Megan was continually amazed and
increasingly
aggravated by his apparent belief that being a co-conspirator gave him the right to delve into all personal aspects of her life. She watched his expression grow reflective as he focused his thoughts on the subject of her love life.

‘Men compose half the population; it would be hard to avoid them even if I wanted to.’

Luc acted as though she hadn’t spoken—something she had noticed he had a habit of doing—as he continued. ‘But you don’t bring them home to meet Mummy. Now I wonder why…?’ One dark brow elevated he turned his speculative gaze upon her face.
‘Married…?’

Megan stiffened in outrage. ‘You th…th…think that I would go out with a m…m…married man?’ she demanded.

Luc silently studied her rigid chalk white features for a moment before shrugging. ‘Apparently not,’ he observed drily. ‘I’ve got a mate…your classic commitment phobic who only dates married women. I thought that might be your problem.’

‘That you have that sort of mate does not surprise me.’

‘He’s a reformed character since he met the love of his life. So if they’re not married…what’s the problem? Not the right social class? Don’t they know which fork to use?’

The amazing thing was he didn’t even seem to be aware he’d insulted her!

Megan fixed him with a look of seething dislike. If she still had some of the power that the ancestors he despised had enjoyed and, she was the first to admit, abused, she would have wielded them in this instance.
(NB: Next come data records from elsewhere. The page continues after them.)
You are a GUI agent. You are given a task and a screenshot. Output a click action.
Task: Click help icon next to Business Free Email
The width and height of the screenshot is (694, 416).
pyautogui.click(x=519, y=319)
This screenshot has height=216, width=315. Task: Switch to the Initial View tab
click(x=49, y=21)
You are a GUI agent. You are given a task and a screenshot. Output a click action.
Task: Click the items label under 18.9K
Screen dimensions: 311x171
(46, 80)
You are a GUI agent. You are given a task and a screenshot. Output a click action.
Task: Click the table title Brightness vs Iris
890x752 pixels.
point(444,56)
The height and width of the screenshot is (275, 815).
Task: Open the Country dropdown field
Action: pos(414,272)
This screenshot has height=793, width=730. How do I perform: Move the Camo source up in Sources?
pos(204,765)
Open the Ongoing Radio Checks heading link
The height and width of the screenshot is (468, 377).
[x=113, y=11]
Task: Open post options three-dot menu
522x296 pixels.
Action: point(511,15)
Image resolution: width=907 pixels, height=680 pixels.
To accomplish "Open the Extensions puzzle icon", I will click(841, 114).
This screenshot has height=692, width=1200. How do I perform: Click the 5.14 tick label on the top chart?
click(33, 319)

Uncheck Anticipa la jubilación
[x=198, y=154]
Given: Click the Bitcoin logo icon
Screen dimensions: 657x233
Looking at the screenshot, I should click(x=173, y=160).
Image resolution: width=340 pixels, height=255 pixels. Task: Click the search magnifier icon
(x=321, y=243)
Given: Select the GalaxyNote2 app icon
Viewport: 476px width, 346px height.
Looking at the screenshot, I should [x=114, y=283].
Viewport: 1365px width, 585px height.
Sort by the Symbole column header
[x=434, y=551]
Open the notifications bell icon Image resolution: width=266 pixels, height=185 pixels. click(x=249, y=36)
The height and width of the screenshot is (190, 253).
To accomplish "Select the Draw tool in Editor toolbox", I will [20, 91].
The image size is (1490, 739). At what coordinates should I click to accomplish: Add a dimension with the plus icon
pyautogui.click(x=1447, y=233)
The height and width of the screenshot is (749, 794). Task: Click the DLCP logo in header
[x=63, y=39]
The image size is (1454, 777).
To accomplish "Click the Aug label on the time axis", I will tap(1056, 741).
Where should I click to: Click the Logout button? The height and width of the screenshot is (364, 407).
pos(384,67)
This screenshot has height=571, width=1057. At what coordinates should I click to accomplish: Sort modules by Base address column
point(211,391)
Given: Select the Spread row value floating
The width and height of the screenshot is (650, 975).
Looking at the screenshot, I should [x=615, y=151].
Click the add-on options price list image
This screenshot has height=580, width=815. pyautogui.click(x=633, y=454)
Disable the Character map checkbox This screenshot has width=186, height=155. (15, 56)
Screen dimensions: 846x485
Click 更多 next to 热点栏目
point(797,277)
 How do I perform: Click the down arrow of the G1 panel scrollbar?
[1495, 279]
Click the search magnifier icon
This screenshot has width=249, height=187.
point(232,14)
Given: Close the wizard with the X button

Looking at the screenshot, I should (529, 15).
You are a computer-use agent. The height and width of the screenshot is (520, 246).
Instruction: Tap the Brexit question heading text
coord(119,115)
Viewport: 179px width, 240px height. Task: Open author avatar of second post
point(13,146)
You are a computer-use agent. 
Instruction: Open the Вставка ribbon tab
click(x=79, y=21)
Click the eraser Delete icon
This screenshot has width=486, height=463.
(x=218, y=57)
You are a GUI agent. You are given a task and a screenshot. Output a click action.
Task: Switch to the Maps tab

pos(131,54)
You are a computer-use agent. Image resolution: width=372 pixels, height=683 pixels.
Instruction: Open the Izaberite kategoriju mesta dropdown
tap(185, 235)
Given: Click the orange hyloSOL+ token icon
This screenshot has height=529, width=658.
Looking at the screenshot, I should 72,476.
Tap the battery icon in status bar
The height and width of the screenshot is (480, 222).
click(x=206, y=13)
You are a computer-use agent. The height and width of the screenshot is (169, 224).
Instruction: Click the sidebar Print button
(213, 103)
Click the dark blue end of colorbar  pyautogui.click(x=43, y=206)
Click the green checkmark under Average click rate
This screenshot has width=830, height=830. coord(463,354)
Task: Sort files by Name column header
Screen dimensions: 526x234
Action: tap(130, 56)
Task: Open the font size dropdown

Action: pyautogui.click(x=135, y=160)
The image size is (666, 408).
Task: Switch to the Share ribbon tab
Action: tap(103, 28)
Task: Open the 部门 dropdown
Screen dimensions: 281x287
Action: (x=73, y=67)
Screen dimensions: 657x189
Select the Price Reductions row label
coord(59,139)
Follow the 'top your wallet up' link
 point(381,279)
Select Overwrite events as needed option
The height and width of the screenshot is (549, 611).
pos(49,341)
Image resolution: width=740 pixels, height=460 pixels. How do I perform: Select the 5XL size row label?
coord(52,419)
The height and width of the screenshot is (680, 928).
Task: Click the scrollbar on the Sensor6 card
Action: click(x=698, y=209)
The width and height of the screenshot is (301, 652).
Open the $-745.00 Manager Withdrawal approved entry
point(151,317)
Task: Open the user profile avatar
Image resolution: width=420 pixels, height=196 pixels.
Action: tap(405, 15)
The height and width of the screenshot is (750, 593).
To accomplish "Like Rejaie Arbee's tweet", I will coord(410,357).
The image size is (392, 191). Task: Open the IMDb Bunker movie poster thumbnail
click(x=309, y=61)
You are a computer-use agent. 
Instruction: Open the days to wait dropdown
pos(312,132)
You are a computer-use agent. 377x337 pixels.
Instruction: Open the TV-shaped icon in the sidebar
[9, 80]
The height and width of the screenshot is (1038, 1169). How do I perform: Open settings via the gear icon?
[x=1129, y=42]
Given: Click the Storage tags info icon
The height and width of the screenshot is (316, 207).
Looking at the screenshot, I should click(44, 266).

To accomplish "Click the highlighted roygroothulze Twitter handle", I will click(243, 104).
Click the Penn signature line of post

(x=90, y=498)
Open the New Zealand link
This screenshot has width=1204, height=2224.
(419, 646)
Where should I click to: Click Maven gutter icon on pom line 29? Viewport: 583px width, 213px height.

Contemplating having him shipped off to some distant colony, preferably one infested by insects that would bite his smooth, sleek hide, brought a grim smile to her lips. As she contemplated the vee of smooth olive-toned skin visible at the base of his throat her smile wobbled.

For some reason she found herself thinking about an infamous female ancestor of hers. The scandalous Lady Edith who was reputed to have enjoyed the services of several lusty local lads, one of whom was said to have fathered her son who had inherited the estate. Edith, with her shameless appetites, would have had different methods of taming a stroppy male. She would have undoubtedly considered the banishment of Luc, with his sleek, dark and incredibly sexy looks, a waste.

Edith would have found a place for him in her bed.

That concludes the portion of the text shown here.